The second is Jackgreen Energy (JGL), a new player in the deregulated energy market. Formerly a property development business named Lion Equities, the outlook for the renewable energy outfit is good as it moves into cash positive territory. Trading at 41¢ on Friday, June 30, Wise Owl suggests a 12-month target of 70¢ and a stop-loss order at 20¢. For main course, the team are looking at IOOF (IFL). After listing in December 2003 for $4, the diversified financial services company has moved steadily north. It peaked at $8.90 in November 2004 and was trading for $8.50 at the close of trade on Friday, June 30. The peak is likely to be tested again in the very near future and a 12-month target of $11 has been set.

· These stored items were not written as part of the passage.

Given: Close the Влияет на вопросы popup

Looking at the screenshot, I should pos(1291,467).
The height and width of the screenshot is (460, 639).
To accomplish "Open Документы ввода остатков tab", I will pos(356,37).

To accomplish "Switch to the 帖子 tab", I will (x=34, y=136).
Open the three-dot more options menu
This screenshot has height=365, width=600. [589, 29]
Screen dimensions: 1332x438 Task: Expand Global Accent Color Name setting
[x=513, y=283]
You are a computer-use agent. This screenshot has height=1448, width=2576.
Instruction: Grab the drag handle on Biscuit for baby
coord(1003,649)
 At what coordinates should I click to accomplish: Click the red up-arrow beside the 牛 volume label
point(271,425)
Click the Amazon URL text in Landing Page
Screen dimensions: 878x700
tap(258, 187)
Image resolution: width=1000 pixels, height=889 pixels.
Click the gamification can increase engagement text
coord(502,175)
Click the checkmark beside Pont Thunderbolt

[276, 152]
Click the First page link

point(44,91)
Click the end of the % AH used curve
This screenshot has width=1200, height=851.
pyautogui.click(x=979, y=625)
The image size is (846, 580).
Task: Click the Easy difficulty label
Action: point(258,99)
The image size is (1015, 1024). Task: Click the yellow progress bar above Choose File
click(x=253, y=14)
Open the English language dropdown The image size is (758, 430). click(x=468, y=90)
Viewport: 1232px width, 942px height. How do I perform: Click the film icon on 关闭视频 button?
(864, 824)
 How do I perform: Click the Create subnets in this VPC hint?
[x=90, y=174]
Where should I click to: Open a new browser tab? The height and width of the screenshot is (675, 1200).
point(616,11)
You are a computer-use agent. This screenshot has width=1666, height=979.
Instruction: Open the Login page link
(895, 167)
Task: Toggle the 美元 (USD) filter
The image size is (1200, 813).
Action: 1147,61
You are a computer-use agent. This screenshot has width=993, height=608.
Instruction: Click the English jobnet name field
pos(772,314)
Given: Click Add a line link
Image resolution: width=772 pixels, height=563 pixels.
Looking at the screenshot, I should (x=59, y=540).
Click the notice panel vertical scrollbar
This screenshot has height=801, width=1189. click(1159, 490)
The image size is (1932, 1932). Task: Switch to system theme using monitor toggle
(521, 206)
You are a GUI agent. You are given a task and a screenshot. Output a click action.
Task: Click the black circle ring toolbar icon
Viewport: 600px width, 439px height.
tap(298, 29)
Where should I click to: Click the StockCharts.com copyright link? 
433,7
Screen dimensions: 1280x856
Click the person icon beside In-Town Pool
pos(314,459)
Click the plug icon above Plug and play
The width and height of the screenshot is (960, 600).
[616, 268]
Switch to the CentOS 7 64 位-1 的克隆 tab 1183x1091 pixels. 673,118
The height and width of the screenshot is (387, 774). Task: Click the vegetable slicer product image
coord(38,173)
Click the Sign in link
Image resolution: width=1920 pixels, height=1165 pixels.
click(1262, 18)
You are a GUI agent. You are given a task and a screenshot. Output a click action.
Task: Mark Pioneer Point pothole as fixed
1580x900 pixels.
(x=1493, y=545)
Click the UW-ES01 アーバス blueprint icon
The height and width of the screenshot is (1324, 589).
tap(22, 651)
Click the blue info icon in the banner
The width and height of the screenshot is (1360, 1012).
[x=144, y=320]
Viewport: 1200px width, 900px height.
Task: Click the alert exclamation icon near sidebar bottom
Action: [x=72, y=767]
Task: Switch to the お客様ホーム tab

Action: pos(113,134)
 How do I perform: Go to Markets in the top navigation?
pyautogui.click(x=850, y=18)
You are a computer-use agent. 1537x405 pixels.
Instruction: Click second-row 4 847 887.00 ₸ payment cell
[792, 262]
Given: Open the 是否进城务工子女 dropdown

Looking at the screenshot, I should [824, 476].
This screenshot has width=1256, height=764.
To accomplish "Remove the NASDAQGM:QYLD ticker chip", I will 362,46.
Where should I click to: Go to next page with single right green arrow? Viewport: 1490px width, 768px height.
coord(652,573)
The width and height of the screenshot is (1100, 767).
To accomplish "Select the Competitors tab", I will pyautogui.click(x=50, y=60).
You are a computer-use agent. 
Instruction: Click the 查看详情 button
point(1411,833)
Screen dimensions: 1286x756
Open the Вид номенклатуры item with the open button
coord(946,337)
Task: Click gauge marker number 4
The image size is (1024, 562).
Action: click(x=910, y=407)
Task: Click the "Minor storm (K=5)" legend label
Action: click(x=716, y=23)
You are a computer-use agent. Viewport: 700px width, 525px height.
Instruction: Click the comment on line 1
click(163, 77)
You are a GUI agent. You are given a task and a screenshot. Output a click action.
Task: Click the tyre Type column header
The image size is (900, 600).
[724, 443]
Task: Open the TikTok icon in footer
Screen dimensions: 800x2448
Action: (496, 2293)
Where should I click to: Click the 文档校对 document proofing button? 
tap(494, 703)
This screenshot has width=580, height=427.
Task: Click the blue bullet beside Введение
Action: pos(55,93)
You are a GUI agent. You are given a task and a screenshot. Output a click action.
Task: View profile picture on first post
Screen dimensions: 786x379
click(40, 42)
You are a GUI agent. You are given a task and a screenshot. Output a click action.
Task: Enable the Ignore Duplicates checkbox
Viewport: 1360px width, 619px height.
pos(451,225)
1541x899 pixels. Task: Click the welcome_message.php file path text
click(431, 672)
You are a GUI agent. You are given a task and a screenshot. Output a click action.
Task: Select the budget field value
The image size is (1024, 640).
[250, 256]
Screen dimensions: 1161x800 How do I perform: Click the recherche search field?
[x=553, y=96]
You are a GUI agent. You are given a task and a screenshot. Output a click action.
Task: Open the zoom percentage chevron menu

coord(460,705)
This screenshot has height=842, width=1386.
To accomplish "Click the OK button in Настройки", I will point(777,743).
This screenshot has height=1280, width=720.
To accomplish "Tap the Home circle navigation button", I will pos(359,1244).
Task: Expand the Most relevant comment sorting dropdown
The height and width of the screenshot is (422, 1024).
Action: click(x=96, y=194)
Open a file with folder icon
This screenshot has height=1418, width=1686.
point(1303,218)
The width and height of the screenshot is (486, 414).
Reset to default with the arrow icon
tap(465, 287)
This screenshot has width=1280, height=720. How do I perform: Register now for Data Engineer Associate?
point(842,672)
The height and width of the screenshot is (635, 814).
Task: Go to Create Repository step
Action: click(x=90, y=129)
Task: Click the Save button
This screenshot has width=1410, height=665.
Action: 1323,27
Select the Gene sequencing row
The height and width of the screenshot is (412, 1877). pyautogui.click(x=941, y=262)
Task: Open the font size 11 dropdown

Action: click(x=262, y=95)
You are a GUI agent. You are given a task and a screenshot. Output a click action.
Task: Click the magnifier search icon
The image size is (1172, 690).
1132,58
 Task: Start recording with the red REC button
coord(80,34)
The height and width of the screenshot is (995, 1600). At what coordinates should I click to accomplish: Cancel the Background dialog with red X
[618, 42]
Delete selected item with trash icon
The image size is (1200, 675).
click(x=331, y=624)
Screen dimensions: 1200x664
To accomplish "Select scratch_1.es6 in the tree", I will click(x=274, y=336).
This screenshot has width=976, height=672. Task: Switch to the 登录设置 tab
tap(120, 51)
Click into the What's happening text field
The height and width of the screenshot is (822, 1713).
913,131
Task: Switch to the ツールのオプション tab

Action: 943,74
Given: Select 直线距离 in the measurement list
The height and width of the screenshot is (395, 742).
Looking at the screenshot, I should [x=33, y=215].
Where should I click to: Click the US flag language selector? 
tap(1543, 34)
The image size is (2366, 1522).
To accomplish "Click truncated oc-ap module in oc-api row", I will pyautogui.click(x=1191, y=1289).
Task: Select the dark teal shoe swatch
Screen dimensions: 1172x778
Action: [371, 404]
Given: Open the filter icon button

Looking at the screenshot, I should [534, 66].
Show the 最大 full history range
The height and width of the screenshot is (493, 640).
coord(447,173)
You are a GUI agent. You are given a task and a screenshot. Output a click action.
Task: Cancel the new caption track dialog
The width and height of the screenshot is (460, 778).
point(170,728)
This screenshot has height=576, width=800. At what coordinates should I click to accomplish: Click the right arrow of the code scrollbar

The Rivkin Report takes a good hard look at investment houses this week, starting with Babcock & Brown (BNB). Using the current management guidance of 35% growth, Babcock & Brown is at a multiple of about 16 times at its current price of $21.69. The report recommends that investors should sell, given the high expectations being built into the price. There is a bit more faith in the management team at Macquarie Bank (MBL), even though it is much more exposed to interest rates and equity markets. At $69 the stock is a hold, however you should make sure that you fully understand the risks that face the $16.5 billion company. Record Investments (RCD) is around half the size of Babcock & Brown, and around one eighth the size of Macquarie Bank. The stock has soared over the past three years: selling for $2.85 in July 2003, it was last trading for $12.85. It has overshot the target range established by the report by as much as 7% and in a much shorter time frame than anticipated. The Rivkin Report recommends that you lock in your profits and sell.
Always the contrarian, Tim Boreham of The Australian’s Criterion column, has stuck his neck out and backed Babcock & Brown (BNB). Making note of its strong institutional contacts and its plans to move into the increasingly competitive market of running European airports and ports he can see plenty of upside. Further, he believes PBL is much bigger than its TV network and sees plenty of life in the old stager yet. Though the worst may be over, it will offer plenty of opportunities to buy.
Engineering consultant GRD’s role as an ancillary to global mining giants such as BHP Billiton and CVRD puts the company in good stead with the Fat Prophets team. The team believes that its contracts and other fundamentals will see the price of GRD improve significantly in the short to medium term. Currently trading for $2.46, it is considered to be a higher risk investment. However, they expect that after having broken $3 twice in the past two years that it will do so again.
Unashamedly bullish on oil, the latest publication from Fat Prophets continues to fly the flag for Caltex (CTX). With Australian demand for petrol products exceeding refinery production by 6.7%, they speculate that the future for oil “will be exactly like the past, only more expensive”. For this reason, Caltex is a hold.
Over at The Bulletin, resources expert David Haselhurst has identified two opportunities that he considers good value. Greenvale Mining (GRV) made an announcement to the ASX that entered into a partnership to develop oil shale into a product that would halve pollutants from coal-fired powerhouses. The stock is extremely volatile and has traded in a range between 45¢ and $1.65 and may be worth a punt on the basis of the intellectual property involved and carbon credits that it may generate. Also on the speculative side of things is the WA based Quickstep Holdings (QHL), which is developing a patented method of producing composite materials faster and cheaper than presently available technologies. Haselhurst managed to snap up Quickstep at 21¢ a share; they were trading for 26¢ last Friday, June 30.